• [Work request 1]: From the forum thread on connecting stranded wire, write out the part that opens with the words containing "## mattthemuppet2 (Feb" and closes with "davidh (Feb 27, 2015)".
• [Work request 2]: In the forum thread on connecting stranded wire, why does the first post recommend wiring ferrules when stranded wire goes into screw terminals?

# Connecting Stranded Wire; A Better Way



## RJSakowski (Feb 26, 2015)

Wiring up projects is much easier with stranded wire than solid.  But there is a drawback when making connections with  screw terminals.  The strands tend to splay out giving rise to possible shorts.  An answer to this problem is the use of wiring ferrules.  A ferrule is a thin tube that the stranded wire is inserted into.  The ferrule is the crimped to secure the wire and make a solid electrical connection. I have also tinned and soldered the wires in the ferrule.  The ferrule is seated in the screw connector  and the clamping screw tightened, making a secure connection.  They are available to accommodate different wire gauges and strip lengths and with or without insulating bushings.  They are available from McMaster Carr and major electronic supply houses.


----------



## mksj (Feb 26, 2015)

Ferrules are really nice, but often depends on the terminal and application. I use crimps with spades for larger screw connectors, usually crimp and solder. High voltage screw terminals, crimp ring terminals are a bit more secure. The ferrules work well for smaller wires with push in or small  screw terminals that push down/compress  the wires, like VFD input terminals. With the ferrules, I like to strip the wires so they extend slightly past the tip of the ferrule when slipped on vertically. Solder under low heat or small iron at the tip so the solder runs down inside the tube, then snip the excess wire. You can also use shrink tube for added support behind the crimp if needed. They do work great and provide additional wire support.


----------



## mattthemuppet2 (Feb 27, 2015)

I recently used some from HD to rewire a motor and the worked very nicely. The serrations inside the bit you poke the wire into grip extremely well - no pulling the wire out halfway through crimping it  Only downside that I can see is that there may not be enough space around the posts to fit the ferrules. Much better connection than before though, I think the lathe the motor came with may have been thrown out as one of the start winding wires had come loose in the drum switch.


----------



## davidh (Feb 27, 2015)

i have  ben told that soldering or tinning a stranded wire will leave you with high stress section right where the heated / soldered area stops.  and wires do vibrate with current running thru them, I'm told. . .


----------



## Eddyde (Feb 27, 2015)

Crimp or solder on terminals/ferrules  are the best. But if you'e in a jam and don't have any, you can you can improvise one. Strip the wire extra long, make a loop by wrapping  the end of the wire around the point where it protrudes from the insulation. Tin the whole loop with solder, then flatten it out with a hammer. this makes a good ring terminal. You can convert it into a spade, by cutting off the top of the loop. In leu of a ferrule. I bend the stripped portion into a tight u bend so that the tip is touching the point where it protrudes from the insulation and parallel to itself then tin with solder. A boot of heat-shrink tubing can be added if needed.


----------



## RJSakowski (Feb 27, 2015)

davidh said:


> i have  ben told that soldering or tinning a stranded wire will leave you with high stress section right where the heated / soldered area stops.  and wires do vibrate with current running thru them, I'm told. . .

• [Collected material]:
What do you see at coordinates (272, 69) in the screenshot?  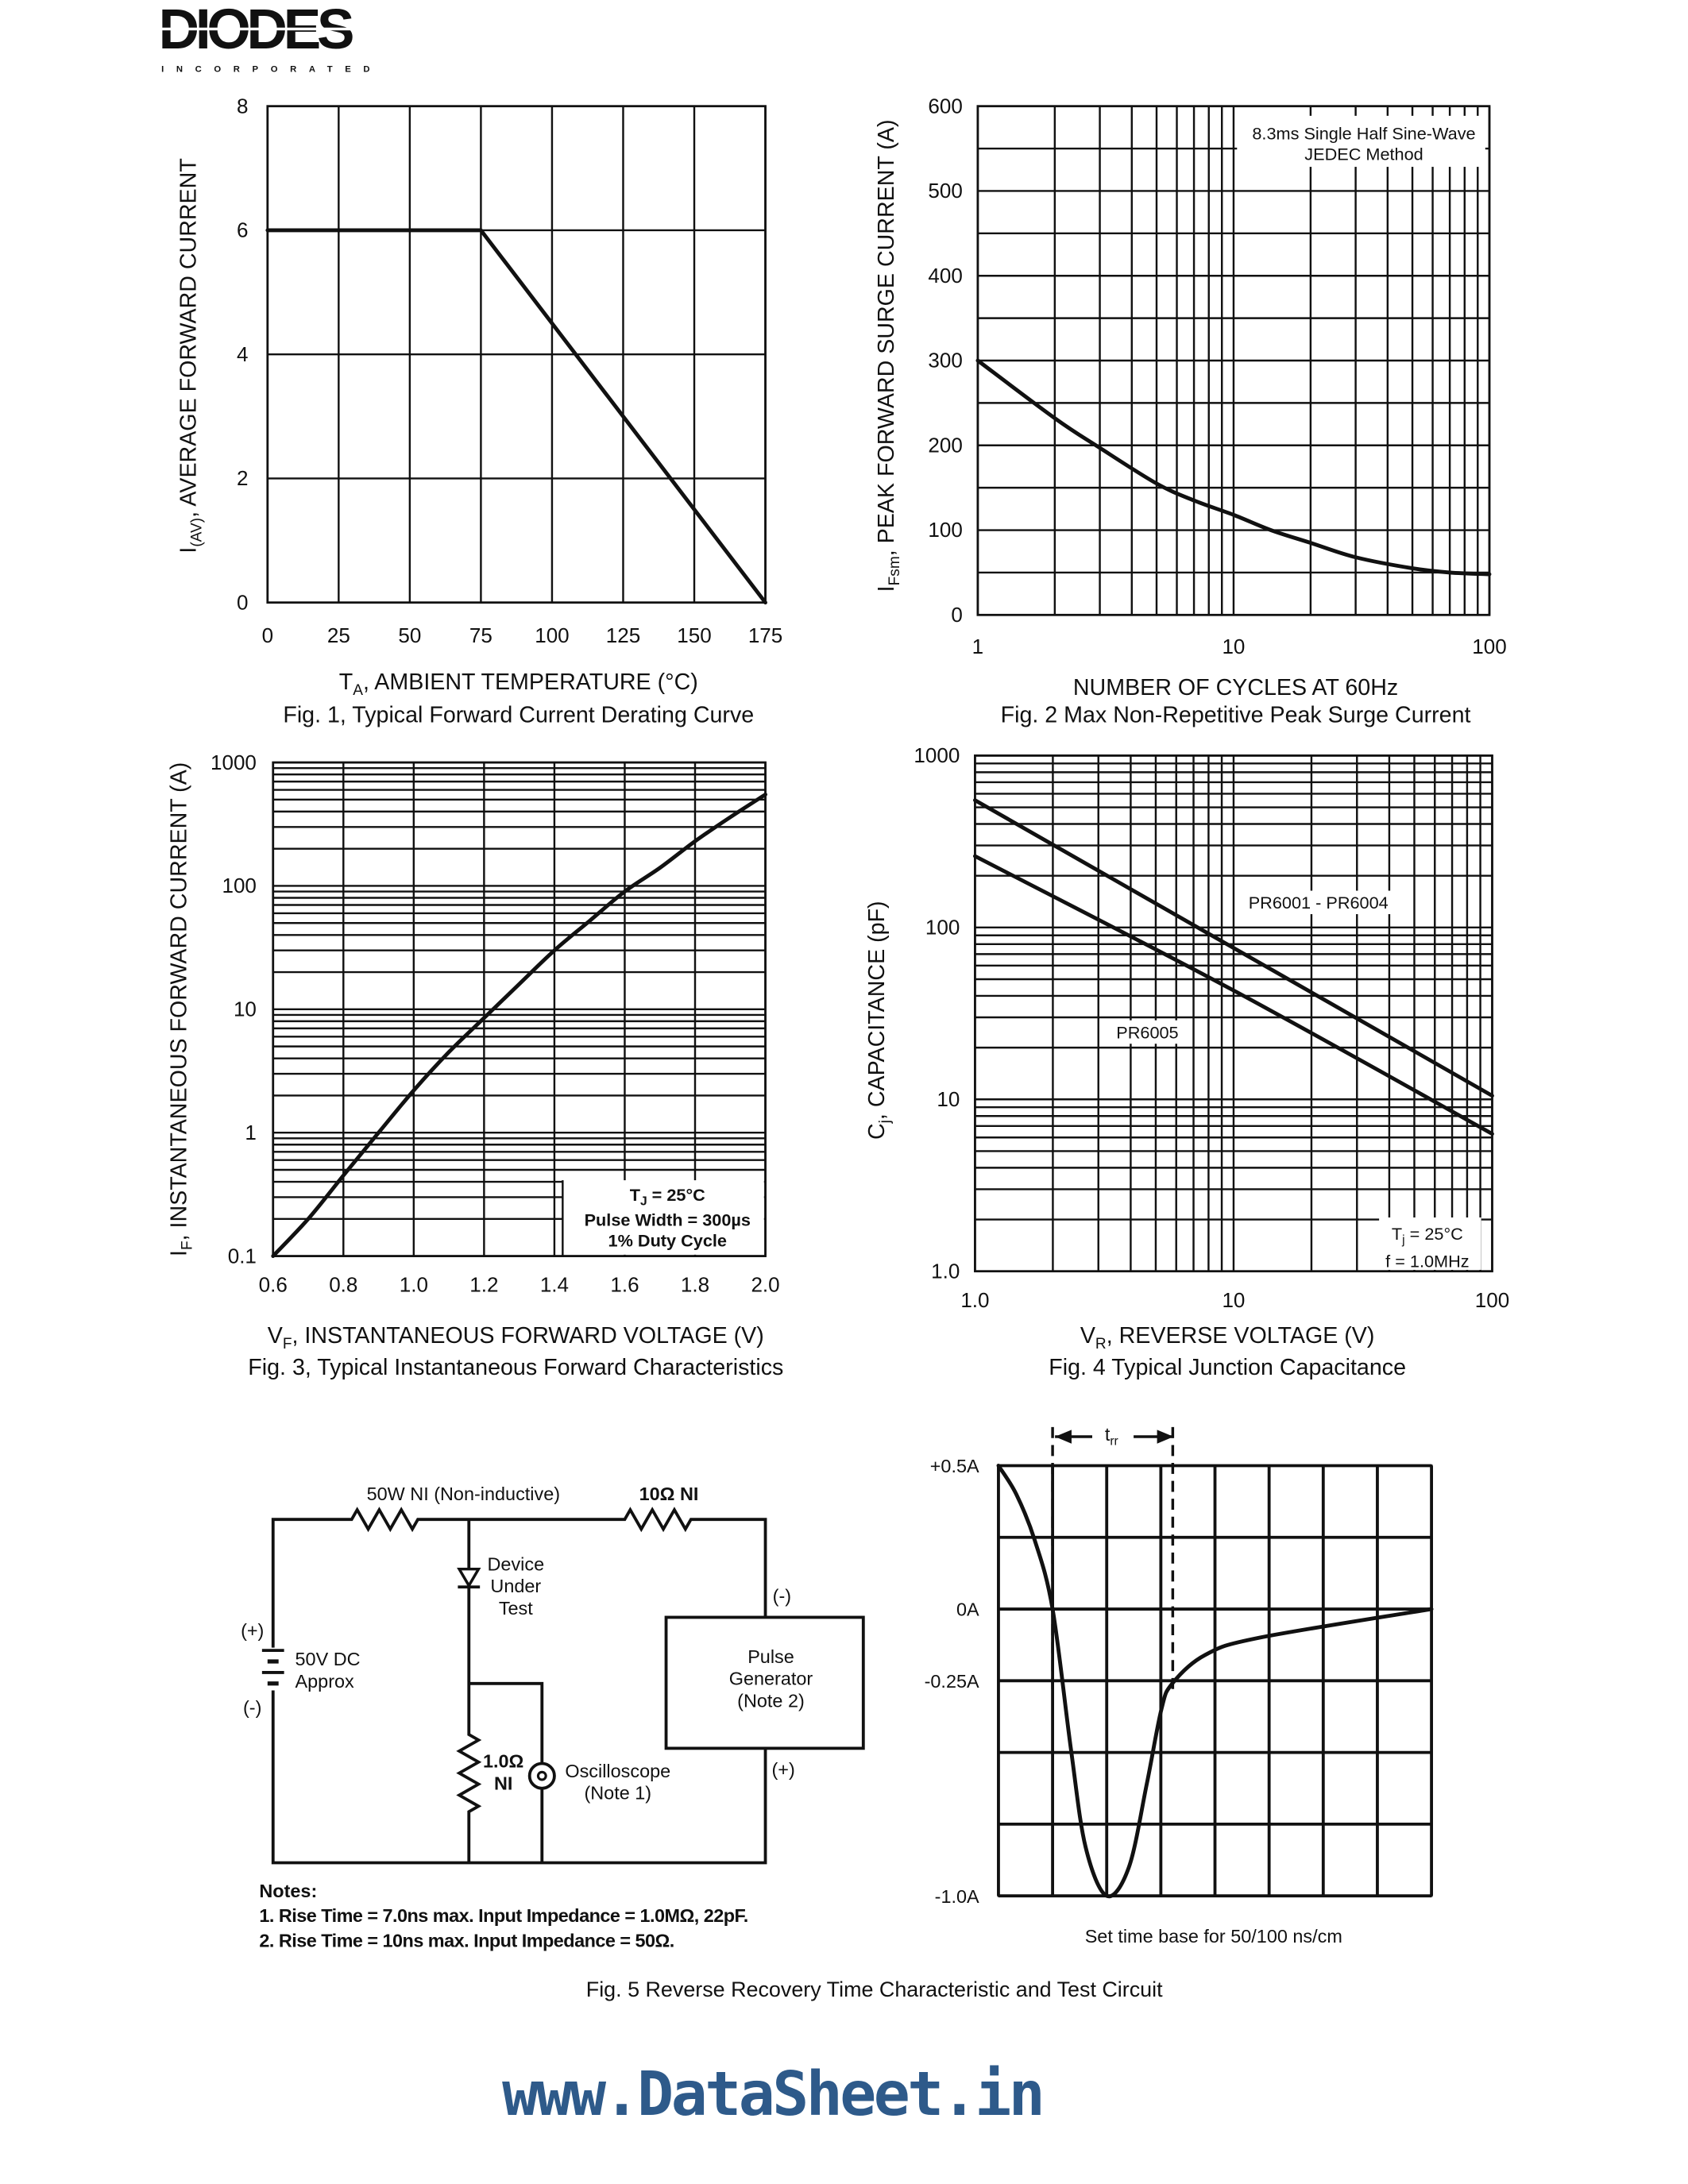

• [Exercise answer 1]:
## mattthemuppet2 (Feb 27, 2015)

I recently used some from HD to rewire a motor and the worked very nicely. The serrations inside the bit you poke the wire into grip extremely well - no pulling the wire out halfway through crimping it  Only downside that I can see is that there may not be enough space around the posts to fit the ferrules. Much better connection than before though, I think the lathe the motor came with may have been thrown out as one of the start winding wires had come loose in the drum switch.


----------



## davidh (Feb 27, 2015)

• [Exercise answer 2]: With screw terminals, the strands of stranded wire tend to splay out, which can cause shorts. A ferrule is a thin tube that holds the strands together. Once crimped, it secures the wire and makes a solid electrical connection.